Thursday, 19 October 2006

'Jerusalem women,' touring as Partners for Peace, fault Israeli policies

HARVARD GAZETTE ARCHIVES

Ghada Ageel, a Palestinian Ph.D. student and Web diarist, listens to a question from the audience. (Staff photos Jon Chase/Harvard News Office)

'Jerusalem women,' touring as Partners for Peace, fault Israeli policies
By Ruth Walker Special to the Harvard News Office

"I am coming here to say, help us. America is involved in this conflict, and is feeding it. Wherever you stand, stand for justice."

That was the contention and the directive of Ghada Ageel, a third-generation Palestinian Muslim refugee, at the Harvard Divinity School Friday (Oct. 13).

She was there as part of "Jerusalem Women Speak," a three-woman panel on a tour of New England sponsored by the organization Partners for Peace, a Washington, D.C.-based nonprofit group. The Pluralism Project sponsored the University event.

Ageel (from left), Shireen Khamis, and Rela Mazali are touring New England together to present their views on the Israeli-Palestinian conflict.

Ageel and her fellow-panelists - Shireen Khamis, a Palestinan Christian from Beit Jala, near Bethlehem, and Rela Mazali, a Jewish Israeli - are touring to speak from their own experience of the Israeli-Palestinian conflict. All three women described themselves at one point or another in the session as relatively "privileged." But they said they saw American news organizations and the U.S. government as biased and unreceptive to reports of Palestinian suffering. This unanimity of views was typical of the session.

> Information supplied:
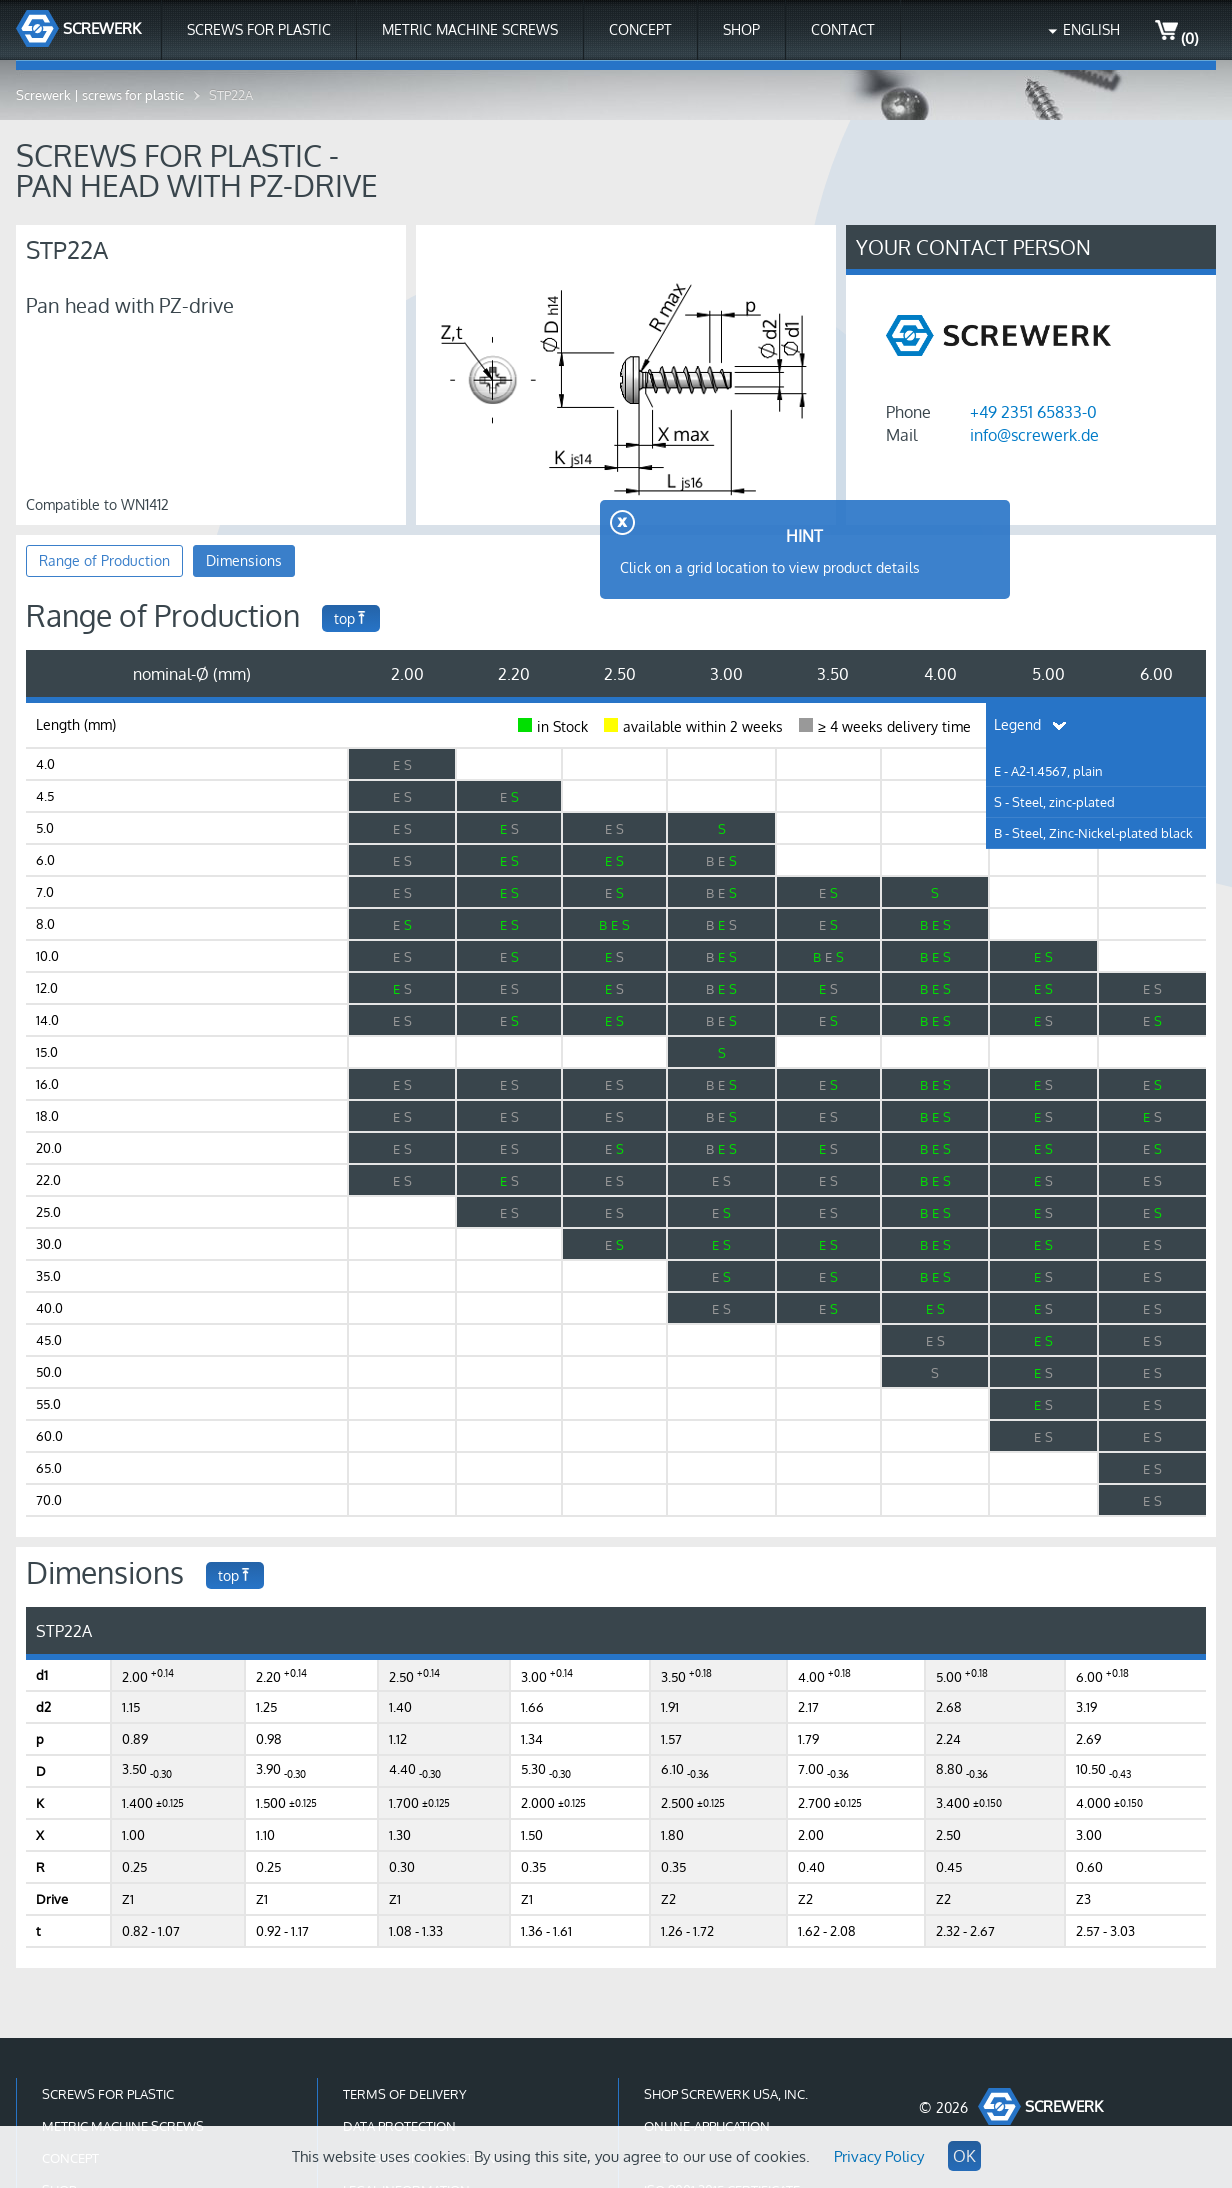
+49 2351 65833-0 (1033, 412)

> Exercise task: List the members of the "Jerusalem Women Speak" panel named in the Harvard Gazette article.

> Finished exercise: Ghada Ageel, Shireen Khamis, Rela Mazali